Here’s the final installment in The animated Universe in Verse. This time, we have the legendary cellist and Silkroad founder. Yo-Yo Ma — one of the most boundlessly curious and wonder-smitten minds I know, who knew Feynman and shares with him a passionate appreciation of science as the native poetry of reality — brings this prose-poem to life in a soulful, symphonic reading, animated by artist and designer Kelli Anderson (who previously animated Jane Hirshfield’s poem “Optimism” at the second annual Universe in Verse in 2018 and Amanda Palmer’s reading of “Hubble Photographs: After Sappho” by Adrienne Rich at the third live show in 2019).
Radiating from it all — from Feynman’s words, from Yo-Yo’s music, from Kelli’s animation — is what Feynman himself once told Yo-Yo: “Nature has the greatest imagination of all.”
[UNTITLED ODE TO THE WONDER OF LIFE]
Richard FeynmanStanding alone at the shore, I start to think. There are the rushing waves… mountains of molecules, each stupidly minding its own business… trillions apart… yet forming white surf in unison.
Ages on ages… before any eyes could see… year after year… thunderously pounding the shore as now. For whom, for what?… on a dead planet, with no life to entertain.

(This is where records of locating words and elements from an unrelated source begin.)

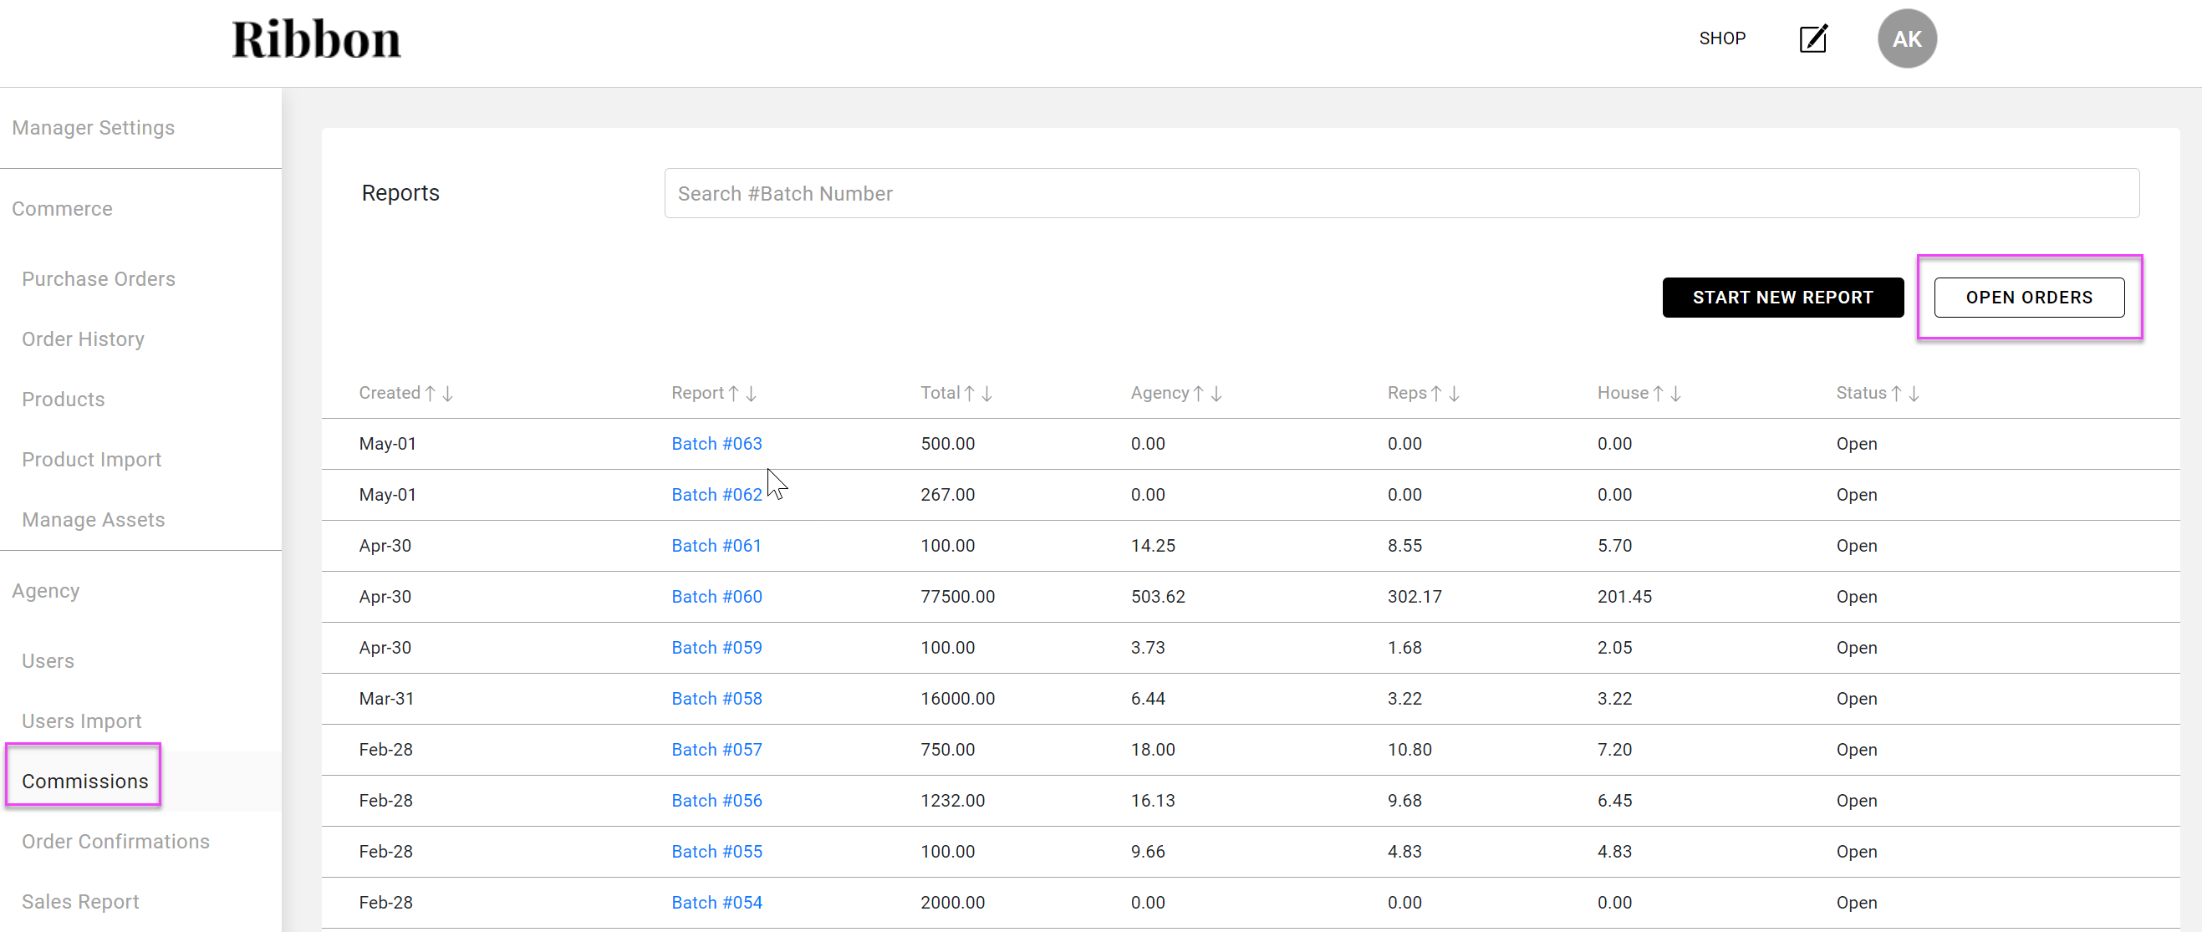Open Sales Report sidebar item
The height and width of the screenshot is (932, 2202).
pos(80,901)
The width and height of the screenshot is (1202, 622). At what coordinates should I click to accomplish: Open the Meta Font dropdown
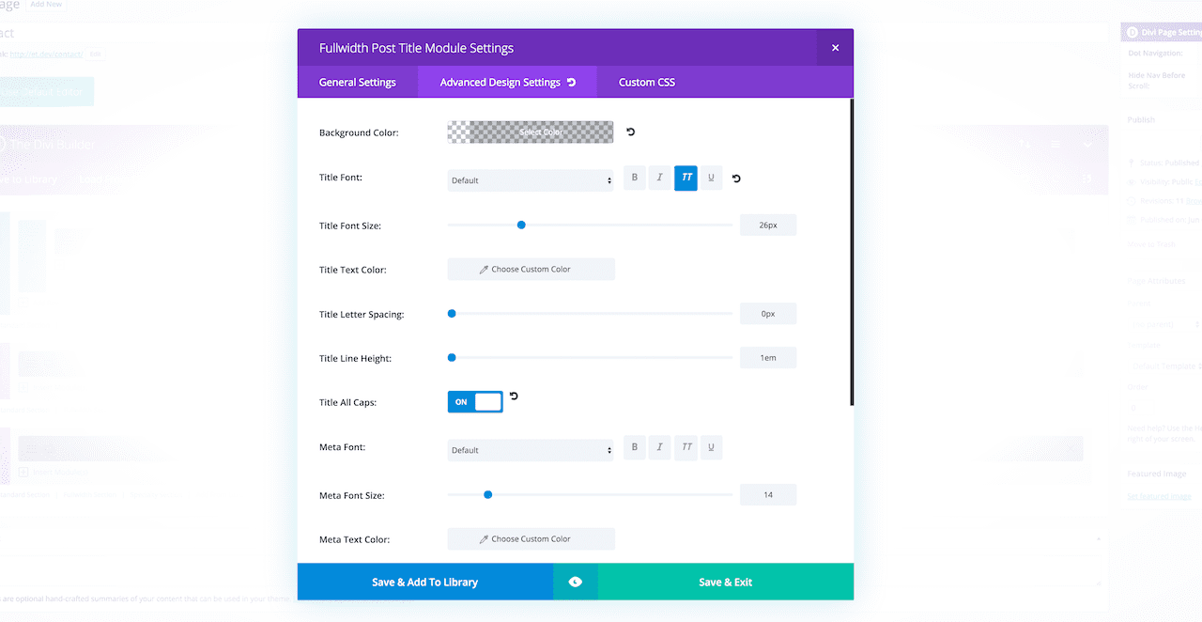pyautogui.click(x=531, y=450)
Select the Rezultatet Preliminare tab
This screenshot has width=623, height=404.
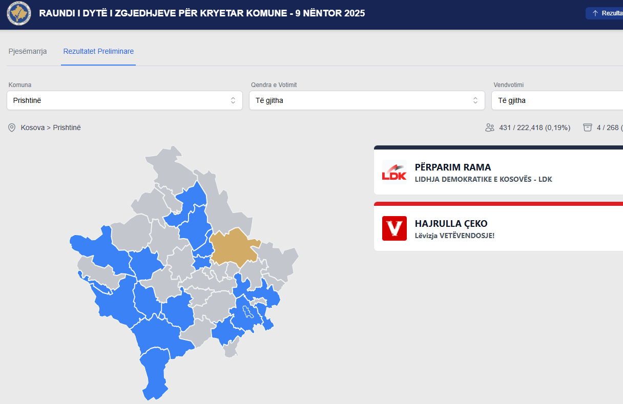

Never at rest… tortured by energy… wasted prodigiously by the sun… poured into space. The sea can roar like a mite.
All molecules are rearranged deep in the ocean until new complex patterns emerge. They make others like themselves… and a new dance starts.
Growing in size and complexity… living things, masses of atoms, DNA, protein… dancing a pattern ever more intricate.
Out of the cradle onto the dry land… here it is standing… atoms with consciousness… matter with curiosity.
Stands at the sea… wonders at wondering… I… a universe of atoms… an atom in the universe.
The following chapters were previously published in the series. Chapters 1 and 2 are about the origins and evolution of life. Chapters 3 and 4 discuss the trailblazing astronomer Maria Mitchell’s work and the beauty of cosmic perspective. Chapters 5 and 6 focus on Emmy Noether and symmetry. Chapter 7 is about the science and art of alternate endings. Janna Levin, W.H. Auden; Chapter 8 (nonhuman consciousness, the wonders of octopus Intelligence, Sy Montgomery, and Marilyn Nelson).
Donating = Loving
Since a decade and a half I’ve been writing for hundreds of hours each month, spending thousands of dollars every month. MarginalianIt was known for the infuriating name Brain Pickings its first 15 years. The site has survived despite being ad-free, and thanks to readers’ patronage it is still free. I have no staff, no interns, no assistant — a thoroughly one-woman labor of love that is also my life and my livelihood. Donations are a great way to make your life better. It makes a huge difference to support this cause.